Just today, while cruising the Internet at 82MPH and jumping from Facebook to Twitter to CNN to the Sarah Palin Quotes page, I stopped to read a person’s profile. This guy regularly posts to Twitter as @technosailor and has his regular site here… TECHNOSAILOR.

His name is Aaron Brazell and he’s a self-proclaimed social media expert and backs up this bravado with some impressive writing on the subject and a long line of followers on Twitter. I poked around this follower list and added some of the smart ones to my Twitter feed, but then realized that maybe Twitter is starting to supplant longer forms of writing in the social-media space.

Brazell still keeps a blog going – and has a handful of contributors who blog nearly every day. People like Steve Garfield put videos up and are everpresent in the electronic space. And guys like Adam Gaffin are putting up news and other media by the barrelful.

But what has happened – or is happening – with the general audience in this space?

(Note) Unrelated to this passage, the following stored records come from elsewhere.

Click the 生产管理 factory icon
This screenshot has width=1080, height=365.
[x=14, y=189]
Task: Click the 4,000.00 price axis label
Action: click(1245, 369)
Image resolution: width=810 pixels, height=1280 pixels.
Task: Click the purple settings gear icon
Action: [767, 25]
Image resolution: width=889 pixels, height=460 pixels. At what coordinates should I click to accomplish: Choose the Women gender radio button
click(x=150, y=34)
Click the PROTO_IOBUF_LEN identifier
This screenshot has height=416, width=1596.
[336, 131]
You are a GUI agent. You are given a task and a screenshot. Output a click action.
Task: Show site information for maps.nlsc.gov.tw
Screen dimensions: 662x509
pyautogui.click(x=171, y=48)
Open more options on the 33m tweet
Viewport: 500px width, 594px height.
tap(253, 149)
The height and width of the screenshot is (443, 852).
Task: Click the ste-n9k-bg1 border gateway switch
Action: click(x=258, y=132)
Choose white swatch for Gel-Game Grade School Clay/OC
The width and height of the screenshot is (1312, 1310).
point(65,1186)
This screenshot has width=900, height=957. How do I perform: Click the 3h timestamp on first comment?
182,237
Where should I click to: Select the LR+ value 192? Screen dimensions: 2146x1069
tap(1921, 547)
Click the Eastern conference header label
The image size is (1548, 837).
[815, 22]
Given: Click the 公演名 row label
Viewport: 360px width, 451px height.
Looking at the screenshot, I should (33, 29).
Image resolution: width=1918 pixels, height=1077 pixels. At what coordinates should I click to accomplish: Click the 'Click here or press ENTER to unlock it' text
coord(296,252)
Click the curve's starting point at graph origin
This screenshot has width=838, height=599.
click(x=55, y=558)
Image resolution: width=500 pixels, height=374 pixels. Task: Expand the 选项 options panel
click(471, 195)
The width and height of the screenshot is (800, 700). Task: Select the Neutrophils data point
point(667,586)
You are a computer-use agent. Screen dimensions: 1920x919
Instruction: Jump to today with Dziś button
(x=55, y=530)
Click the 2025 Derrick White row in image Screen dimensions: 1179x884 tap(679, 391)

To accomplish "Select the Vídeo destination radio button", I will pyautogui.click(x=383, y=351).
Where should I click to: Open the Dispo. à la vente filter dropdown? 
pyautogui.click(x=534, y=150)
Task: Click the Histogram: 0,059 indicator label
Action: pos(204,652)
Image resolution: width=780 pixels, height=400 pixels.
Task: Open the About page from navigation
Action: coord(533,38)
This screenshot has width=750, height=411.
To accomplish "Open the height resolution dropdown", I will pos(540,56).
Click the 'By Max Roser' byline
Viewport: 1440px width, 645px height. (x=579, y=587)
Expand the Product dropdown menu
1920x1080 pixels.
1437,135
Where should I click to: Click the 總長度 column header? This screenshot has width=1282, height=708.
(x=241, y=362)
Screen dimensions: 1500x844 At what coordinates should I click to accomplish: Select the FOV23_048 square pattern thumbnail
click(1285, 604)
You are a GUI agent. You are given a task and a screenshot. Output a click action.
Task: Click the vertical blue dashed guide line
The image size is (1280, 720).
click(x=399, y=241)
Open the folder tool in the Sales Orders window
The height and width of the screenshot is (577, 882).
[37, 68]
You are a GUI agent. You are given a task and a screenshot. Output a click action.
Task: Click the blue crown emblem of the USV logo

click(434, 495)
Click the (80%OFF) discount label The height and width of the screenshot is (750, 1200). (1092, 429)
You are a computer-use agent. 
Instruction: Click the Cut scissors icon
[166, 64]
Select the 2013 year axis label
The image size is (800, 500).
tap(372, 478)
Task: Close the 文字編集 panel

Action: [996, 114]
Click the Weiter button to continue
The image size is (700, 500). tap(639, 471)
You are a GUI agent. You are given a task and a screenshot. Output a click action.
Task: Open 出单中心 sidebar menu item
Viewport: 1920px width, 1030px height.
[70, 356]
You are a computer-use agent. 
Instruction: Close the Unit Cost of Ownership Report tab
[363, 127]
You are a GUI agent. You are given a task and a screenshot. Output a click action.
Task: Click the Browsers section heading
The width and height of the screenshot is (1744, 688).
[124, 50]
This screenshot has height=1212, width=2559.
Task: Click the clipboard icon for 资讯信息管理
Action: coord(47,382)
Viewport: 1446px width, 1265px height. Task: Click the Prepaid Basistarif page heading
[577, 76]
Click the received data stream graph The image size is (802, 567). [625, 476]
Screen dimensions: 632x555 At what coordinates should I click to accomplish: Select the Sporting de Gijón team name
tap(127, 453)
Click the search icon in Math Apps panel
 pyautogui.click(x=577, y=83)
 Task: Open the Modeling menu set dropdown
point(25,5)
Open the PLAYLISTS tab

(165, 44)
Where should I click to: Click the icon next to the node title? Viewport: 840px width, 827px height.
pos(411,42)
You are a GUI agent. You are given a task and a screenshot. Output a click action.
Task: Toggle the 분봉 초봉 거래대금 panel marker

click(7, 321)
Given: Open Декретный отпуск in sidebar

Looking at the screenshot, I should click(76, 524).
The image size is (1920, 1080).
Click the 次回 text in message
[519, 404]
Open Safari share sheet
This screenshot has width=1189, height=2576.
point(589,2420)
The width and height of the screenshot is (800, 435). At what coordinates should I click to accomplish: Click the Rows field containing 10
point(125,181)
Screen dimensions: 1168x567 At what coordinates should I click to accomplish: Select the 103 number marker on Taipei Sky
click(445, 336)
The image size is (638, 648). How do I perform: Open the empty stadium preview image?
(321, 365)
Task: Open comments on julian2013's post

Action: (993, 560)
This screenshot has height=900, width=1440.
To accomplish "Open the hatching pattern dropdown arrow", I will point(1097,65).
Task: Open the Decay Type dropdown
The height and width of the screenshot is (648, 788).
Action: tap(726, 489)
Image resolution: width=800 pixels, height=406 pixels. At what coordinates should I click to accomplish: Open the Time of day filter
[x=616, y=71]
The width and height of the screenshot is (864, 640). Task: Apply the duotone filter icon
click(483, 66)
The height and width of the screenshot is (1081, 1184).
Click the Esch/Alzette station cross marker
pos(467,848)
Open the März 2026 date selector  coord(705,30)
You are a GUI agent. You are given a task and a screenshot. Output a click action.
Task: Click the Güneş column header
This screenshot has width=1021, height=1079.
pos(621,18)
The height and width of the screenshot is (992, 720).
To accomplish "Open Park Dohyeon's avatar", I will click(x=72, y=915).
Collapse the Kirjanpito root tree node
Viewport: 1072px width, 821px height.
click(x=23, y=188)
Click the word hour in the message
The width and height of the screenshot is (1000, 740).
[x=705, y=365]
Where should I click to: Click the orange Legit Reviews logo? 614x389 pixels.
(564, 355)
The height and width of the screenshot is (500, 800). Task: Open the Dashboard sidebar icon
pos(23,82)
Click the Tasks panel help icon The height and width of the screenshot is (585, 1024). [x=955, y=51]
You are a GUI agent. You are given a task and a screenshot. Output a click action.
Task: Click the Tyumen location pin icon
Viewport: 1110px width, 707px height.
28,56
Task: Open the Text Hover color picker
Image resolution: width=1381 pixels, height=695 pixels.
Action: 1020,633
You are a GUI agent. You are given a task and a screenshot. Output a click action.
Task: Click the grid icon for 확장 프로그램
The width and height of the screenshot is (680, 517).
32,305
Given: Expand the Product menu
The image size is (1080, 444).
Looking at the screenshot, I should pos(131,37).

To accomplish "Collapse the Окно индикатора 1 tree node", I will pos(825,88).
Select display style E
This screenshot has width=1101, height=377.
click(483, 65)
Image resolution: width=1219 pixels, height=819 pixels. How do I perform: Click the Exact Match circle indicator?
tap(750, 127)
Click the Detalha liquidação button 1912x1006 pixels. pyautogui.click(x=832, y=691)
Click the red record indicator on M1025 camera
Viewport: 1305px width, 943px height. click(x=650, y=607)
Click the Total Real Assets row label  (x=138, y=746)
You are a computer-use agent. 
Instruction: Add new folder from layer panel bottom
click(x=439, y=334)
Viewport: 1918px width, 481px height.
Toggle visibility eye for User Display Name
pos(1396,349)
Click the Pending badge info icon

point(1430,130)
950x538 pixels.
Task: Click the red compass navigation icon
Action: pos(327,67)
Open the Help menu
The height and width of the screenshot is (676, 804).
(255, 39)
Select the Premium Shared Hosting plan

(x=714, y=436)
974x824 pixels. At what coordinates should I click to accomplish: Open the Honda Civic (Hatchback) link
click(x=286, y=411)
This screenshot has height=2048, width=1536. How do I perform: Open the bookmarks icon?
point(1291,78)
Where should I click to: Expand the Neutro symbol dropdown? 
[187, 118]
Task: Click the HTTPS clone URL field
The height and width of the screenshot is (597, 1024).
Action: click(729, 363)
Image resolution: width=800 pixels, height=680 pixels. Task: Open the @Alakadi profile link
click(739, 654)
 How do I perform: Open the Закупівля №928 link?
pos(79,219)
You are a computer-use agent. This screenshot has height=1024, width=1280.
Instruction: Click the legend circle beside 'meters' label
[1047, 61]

I fear that it’s slowing and growing at the same time.

Last night my aunt asked me about blogging and ‘doing’ a Website. I told her I could get her up and running in 15 minutes, but I stopped short of asking her why she now wants to enter the digital age. I imagine that in the worlds of people 50 and up, digital is new and fresh and email is the wave of the future.

Look at the younger set, though, and you’ll see a move away from long-form blogs to quick-hit Tweets and Facebook status messages and FriendFeed aggregation of a person’s activity. In fact, I took a look at three people on Brazell’s following list and none of them had a blog post fresher than last June. While each had a Twitter post no older than two hours.

Have they run into the problem of having so much short stuff to share that there’s nothing left to build a bigger discussion around?

Are we facing the ultimate in OMG, L8TR conversations? And where does journalism and column writing fit into this new world?

Thankfully, the proportion of people currently mired in the new-media space is tiny. People are still wondering what a blog does. News organizations are just finding out that a shared Twitter post is called a Tweet. And our legislators don’t even use email yet.

So is the wave of the future ahead of us or crashing down upon us? It’s really up to the consumers to decide.

Ultimately, the delivery system isn’t the major factor to writers and other content producers. A good story, article, feature or column is the ultimate goal. I don’t care if you eat off a paper plate or the finest china, the meal of information should still be top-notch, accurate and compelling.

Let me know what you think and where you are in relation to the wave(s).

Keep reading!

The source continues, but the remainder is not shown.